Because updates take effect immediately, issues can be addressed during the count instead of after it. Invoice discrepancies were also easier to spot, reducing the time spent tracking down vendor issues before counts could be finalized.
“It’s very easy to troubleshoot the counts,” Geoff says. “I spend significantly less time.”
What once took a full day each month now takes two to three hours, even with frequent menu and beer changes. Counts now produce numbers that don’t require follow-up or rework before decisions are made.
This shift also freed up time for other operational priorities, including ordering and scheduling, as well as menu planning.

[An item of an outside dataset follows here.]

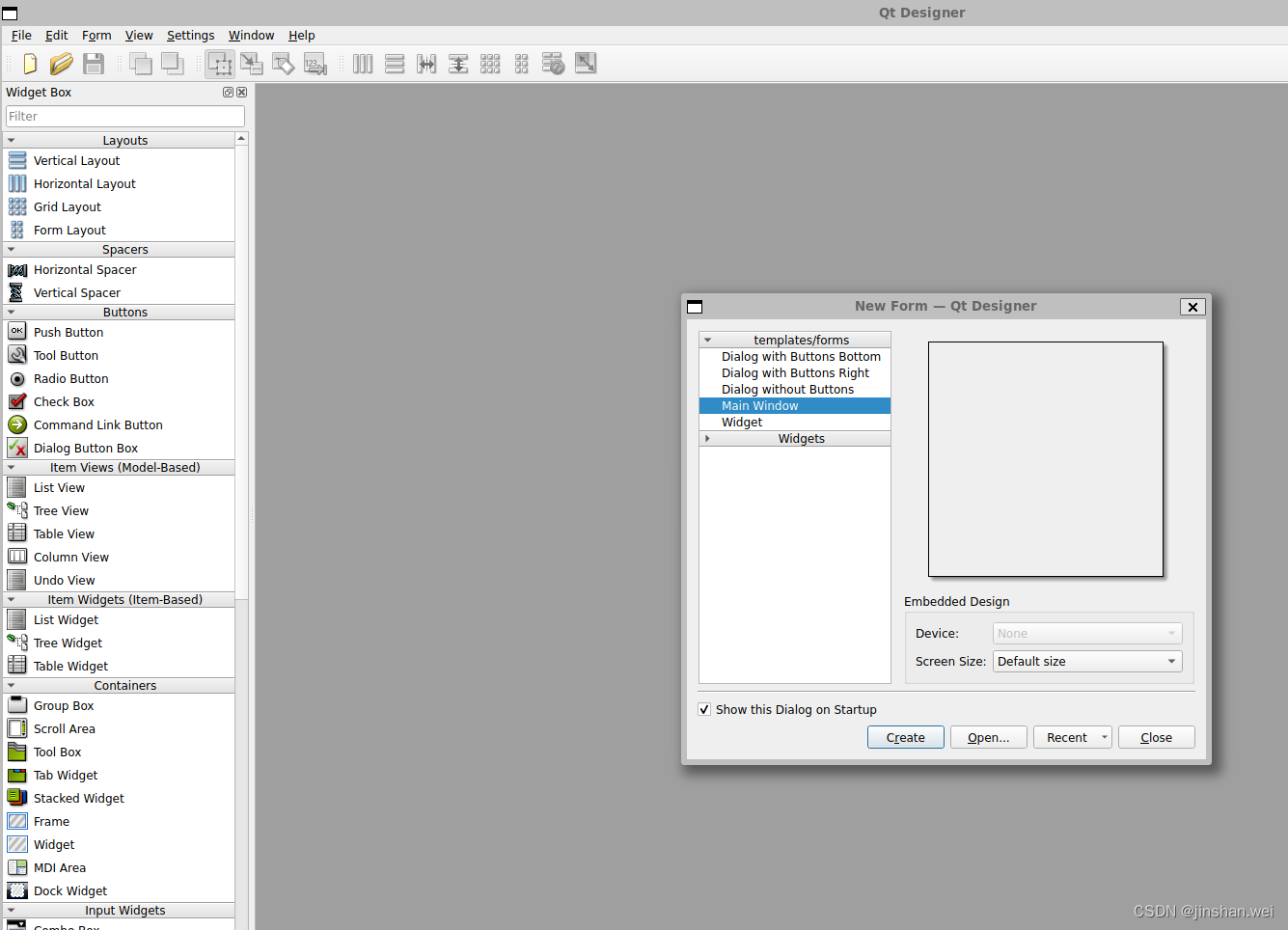Click the Recent button
Viewport: 1288px width, 930px height.
(x=1065, y=736)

“You’re not circling back as much,” Geoff says. “Once inventory is done, you can move on with your day. You don’t realize how much mental energy it takes until it’s gone.”
Clearer Waste Tracking and Food Cost Visibility
Previously, when food costs fluctuated, it wasn’t always obvious whether the issue stemmed from waste, over-portioning, missed invoices, or data gaps. By implementing inventory best practices, including adopting a streamlined restaurant inventory management system, ideal-vs-actual usage became easier to review after counts were completed. This made it clearer where variances were coming from over time.

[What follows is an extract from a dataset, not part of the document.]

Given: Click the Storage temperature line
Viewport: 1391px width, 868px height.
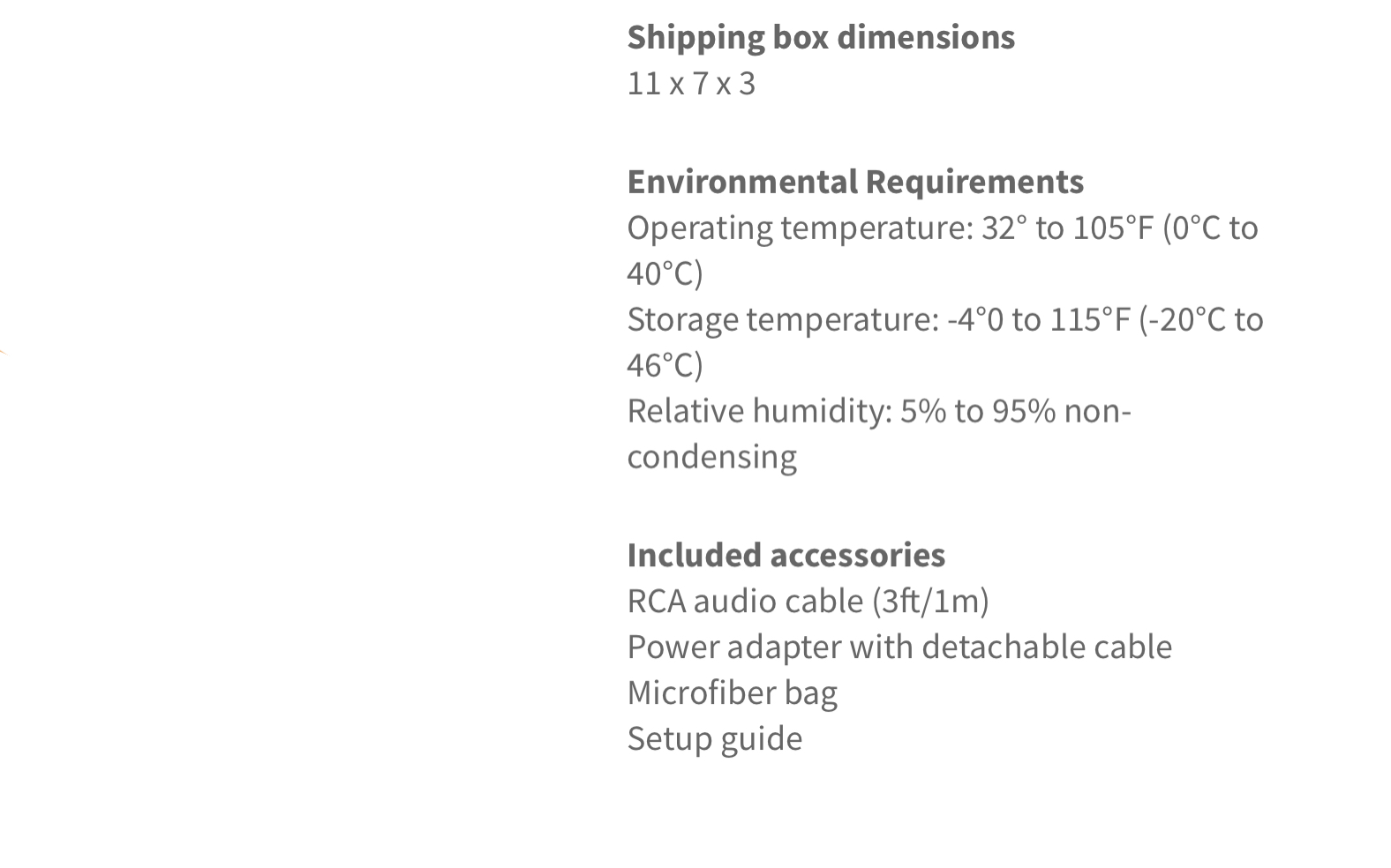Looking at the screenshot, I should pos(945,319).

“Before, you’d see a number was off but not know what actually caused it,” Geoff says. “Once Touchbistro Inventory Management is set up, it just stays accurate – you’re not constantly going back in to fix things. You can click on the report and break down the waste.”
Waste tracking became more actionable as a result. Sauced Taproom even introduced a waste bonus for the kitchen, using clearer waste data to reinforce accountability and improvement. Instead of logging waste without context, the team could see how it affected food costs and usage patterns over time. That made conversations with the kitchen more specific and less reactive.
“It changes how you talk about waste,” Geoff says. “You’re not guessing or assigning blame – you’re looking at real numbers and figuring out what needs to be adjusted.”
That same visibility carried through to food cost reporting. With cleaner usage data tied directly to sales, reports required less validation before use, allowing the restaurant to spot trends and address issues sooner.

Gaining Control Through Better Inventory Data
By pairing TouchBistro Inventory Management with TouchBistro POS, Sauced Taproom eliminated the delays and reconciliation work that previously slowed decision-making. Counts, waste tracking, and food cost reporting now produce data the team can act on immediately, without validation or follow up.
That shift freed the team allowing them to focus on what matters most: running a consistent operation, controlling costs, and making informed decisions with confidence. For a fast-paced bar and grill with 50 rotating beers and constant menu changes, that clarity makes all the difference.